### Data for this exercise
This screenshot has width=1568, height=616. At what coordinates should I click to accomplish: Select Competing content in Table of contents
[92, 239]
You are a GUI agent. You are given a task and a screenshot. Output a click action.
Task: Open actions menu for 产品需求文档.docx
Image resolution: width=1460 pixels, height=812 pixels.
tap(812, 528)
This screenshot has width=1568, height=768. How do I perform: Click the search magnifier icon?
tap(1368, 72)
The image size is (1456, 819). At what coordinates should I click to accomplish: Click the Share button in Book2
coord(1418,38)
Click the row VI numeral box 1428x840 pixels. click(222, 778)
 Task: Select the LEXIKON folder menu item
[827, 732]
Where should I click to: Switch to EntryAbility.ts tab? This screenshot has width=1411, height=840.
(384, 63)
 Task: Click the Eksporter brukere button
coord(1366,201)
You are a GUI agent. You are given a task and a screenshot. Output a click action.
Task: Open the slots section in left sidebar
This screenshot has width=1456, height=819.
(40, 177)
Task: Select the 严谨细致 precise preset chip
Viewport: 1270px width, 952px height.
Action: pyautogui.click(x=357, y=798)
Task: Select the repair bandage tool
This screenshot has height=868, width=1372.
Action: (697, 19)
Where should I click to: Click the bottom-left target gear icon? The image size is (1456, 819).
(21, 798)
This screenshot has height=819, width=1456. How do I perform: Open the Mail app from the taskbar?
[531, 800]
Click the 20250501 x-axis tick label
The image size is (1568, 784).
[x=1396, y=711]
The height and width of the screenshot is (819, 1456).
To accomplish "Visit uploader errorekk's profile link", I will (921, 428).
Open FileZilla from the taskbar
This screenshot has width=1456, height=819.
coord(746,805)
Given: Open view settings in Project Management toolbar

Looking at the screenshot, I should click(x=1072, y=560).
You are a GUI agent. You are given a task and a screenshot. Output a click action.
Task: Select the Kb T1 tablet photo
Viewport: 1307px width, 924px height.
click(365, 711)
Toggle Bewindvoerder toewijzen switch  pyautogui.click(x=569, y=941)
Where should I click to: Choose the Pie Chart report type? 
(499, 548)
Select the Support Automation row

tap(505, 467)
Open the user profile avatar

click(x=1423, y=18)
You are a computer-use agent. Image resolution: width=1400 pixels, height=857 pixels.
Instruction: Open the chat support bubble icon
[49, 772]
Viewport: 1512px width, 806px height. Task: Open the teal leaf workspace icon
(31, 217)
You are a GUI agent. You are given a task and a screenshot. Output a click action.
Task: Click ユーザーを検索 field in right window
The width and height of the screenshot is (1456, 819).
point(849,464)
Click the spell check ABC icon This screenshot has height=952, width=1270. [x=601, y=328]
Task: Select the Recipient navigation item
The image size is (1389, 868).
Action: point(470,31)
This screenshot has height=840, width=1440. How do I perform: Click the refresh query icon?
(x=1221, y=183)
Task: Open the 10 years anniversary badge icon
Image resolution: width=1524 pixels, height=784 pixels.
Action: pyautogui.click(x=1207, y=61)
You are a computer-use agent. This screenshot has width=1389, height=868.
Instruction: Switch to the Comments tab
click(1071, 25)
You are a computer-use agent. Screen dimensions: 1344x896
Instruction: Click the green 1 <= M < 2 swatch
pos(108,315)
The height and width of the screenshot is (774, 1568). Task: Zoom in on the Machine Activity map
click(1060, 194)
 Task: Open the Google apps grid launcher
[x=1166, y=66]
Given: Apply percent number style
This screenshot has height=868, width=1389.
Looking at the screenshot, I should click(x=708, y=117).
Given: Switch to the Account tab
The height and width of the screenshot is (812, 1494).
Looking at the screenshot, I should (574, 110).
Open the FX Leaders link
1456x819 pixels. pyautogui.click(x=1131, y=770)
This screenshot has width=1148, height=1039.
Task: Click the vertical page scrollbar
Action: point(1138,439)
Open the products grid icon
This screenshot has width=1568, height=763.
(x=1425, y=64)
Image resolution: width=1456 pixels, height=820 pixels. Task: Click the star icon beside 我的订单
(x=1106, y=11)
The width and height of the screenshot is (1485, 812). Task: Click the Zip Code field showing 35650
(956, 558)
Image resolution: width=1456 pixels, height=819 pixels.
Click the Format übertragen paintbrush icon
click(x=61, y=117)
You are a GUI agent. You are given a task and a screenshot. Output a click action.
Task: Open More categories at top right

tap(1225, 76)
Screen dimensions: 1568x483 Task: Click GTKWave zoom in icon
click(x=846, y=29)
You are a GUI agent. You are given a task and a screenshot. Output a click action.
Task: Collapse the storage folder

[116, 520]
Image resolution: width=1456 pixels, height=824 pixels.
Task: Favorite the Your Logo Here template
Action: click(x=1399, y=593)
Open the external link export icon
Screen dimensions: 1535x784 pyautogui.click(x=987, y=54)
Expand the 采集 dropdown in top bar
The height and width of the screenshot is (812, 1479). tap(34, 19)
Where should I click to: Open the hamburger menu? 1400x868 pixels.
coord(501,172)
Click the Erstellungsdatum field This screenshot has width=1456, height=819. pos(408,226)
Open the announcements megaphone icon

### Action item
All of the records shown above should be reproduced exactly.

### Written answer
This screenshot has width=1568, height=616. At what coordinates should I click to accomplish: Select Competing content in Table of contents
[92, 239]
You are a GUI agent. You are given a task and a screenshot. Output a click action.
Task: Open actions menu for 产品需求文档.docx
Image resolution: width=1460 pixels, height=812 pixels.
tap(812, 528)
This screenshot has width=1568, height=768. How do I perform: Click the search magnifier icon?
tap(1368, 72)
The image size is (1456, 819). At what coordinates should I click to accomplish: Click the Share button in Book2
coord(1418,38)
Click the row VI numeral box 1428x840 pixels. click(222, 778)
 Task: Select the LEXIKON folder menu item
[827, 732]
Where should I click to: Switch to EntryAbility.ts tab? This screenshot has width=1411, height=840.
(384, 63)
 Task: Click the Eksporter brukere button
coord(1366,201)
You are a GUI agent. You are given a task and a screenshot. Output a click action.
Task: Open the slots section in left sidebar
This screenshot has width=1456, height=819.
(40, 177)
Task: Select the 严谨细致 precise preset chip
Viewport: 1270px width, 952px height.
Action: pyautogui.click(x=357, y=798)
Task: Select the repair bandage tool
This screenshot has height=868, width=1372.
Action: (697, 19)
Where should I click to: Click the bottom-left target gear icon? The image size is (1456, 819).
(21, 798)
This screenshot has height=819, width=1456. How do I perform: Open the Mail app from the taskbar?
[531, 800]
Click the 20250501 x-axis tick label
The image size is (1568, 784).
[x=1396, y=711]
The height and width of the screenshot is (819, 1456).
To accomplish "Visit uploader errorekk's profile link", I will (921, 428).
Open FileZilla from the taskbar
This screenshot has width=1456, height=819.
coord(746,805)
Given: Open view settings in Project Management toolbar

Looking at the screenshot, I should click(x=1072, y=560).
You are a GUI agent. You are given a task and a screenshot. Output a click action.
Task: Select the Kb T1 tablet photo
Viewport: 1307px width, 924px height.
click(365, 711)
Toggle Bewindvoerder toewijzen switch  pyautogui.click(x=569, y=941)
Where should I click to: Choose the Pie Chart report type? 
(499, 548)
Select the Support Automation row

tap(505, 467)
Open the user profile avatar

click(x=1423, y=18)
You are a computer-use agent. Image resolution: width=1400 pixels, height=857 pixels.
Instruction: Open the chat support bubble icon
[49, 772]
Viewport: 1512px width, 806px height. Task: Open the teal leaf workspace icon
(31, 217)
You are a GUI agent. You are given a task and a screenshot. Output a click action.
Task: Click ユーザーを検索 field in right window
The width and height of the screenshot is (1456, 819).
point(849,464)
Click the spell check ABC icon This screenshot has height=952, width=1270. [x=601, y=328]
Task: Select the Recipient navigation item
The image size is (1389, 868).
Action: point(470,31)
This screenshot has height=840, width=1440. How do I perform: Click the refresh query icon?
(x=1221, y=183)
Task: Open the 10 years anniversary badge icon
Image resolution: width=1524 pixels, height=784 pixels.
Action: pyautogui.click(x=1207, y=61)
You are a computer-use agent. This screenshot has width=1389, height=868.
Instruction: Switch to the Comments tab
click(1071, 25)
You are a computer-use agent. Screen dimensions: 1344x896
Instruction: Click the green 1 <= M < 2 swatch
pos(108,315)
The height and width of the screenshot is (774, 1568). Task: Zoom in on the Machine Activity map
click(1060, 194)
 Task: Open the Google apps grid launcher
[x=1166, y=66]
Given: Apply percent number style
This screenshot has height=868, width=1389.
Looking at the screenshot, I should click(x=708, y=117).
Given: Switch to the Account tab
The height and width of the screenshot is (812, 1494).
Looking at the screenshot, I should (574, 110).
Open the FX Leaders link
1456x819 pixels. pyautogui.click(x=1131, y=770)
This screenshot has width=1148, height=1039.
Task: Click the vertical page scrollbar
Action: point(1138,439)
Open the products grid icon
This screenshot has width=1568, height=763.
(x=1425, y=64)
Image resolution: width=1456 pixels, height=820 pixels. Task: Click the star icon beside 我的订单
(x=1106, y=11)
The width and height of the screenshot is (1485, 812). Task: Click the Zip Code field showing 35650
(956, 558)
Image resolution: width=1456 pixels, height=819 pixels.
Click the Format übertragen paintbrush icon
click(x=61, y=117)
You are a GUI agent. You are given a task and a screenshot. Output a click action.
Task: Open More categories at top right

tap(1225, 76)
Screen dimensions: 1568x483 Task: Click GTKWave zoom in icon
click(x=846, y=29)
You are a GUI agent. You are given a task and a screenshot. Output a click action.
Task: Collapse the storage folder

[116, 520]
Image resolution: width=1456 pixels, height=824 pixels.
Task: Favorite the Your Logo Here template
Action: click(x=1399, y=593)
Open the external link export icon
Screen dimensions: 1535x784 pyautogui.click(x=987, y=54)
Expand the 采集 dropdown in top bar
The height and width of the screenshot is (812, 1479). tap(34, 19)
Where should I click to: Open the hamburger menu? 1400x868 pixels.
coord(501,172)
Click the Erstellungsdatum field This screenshot has width=1456, height=819. pos(408,226)
Open the announcements megaphone icon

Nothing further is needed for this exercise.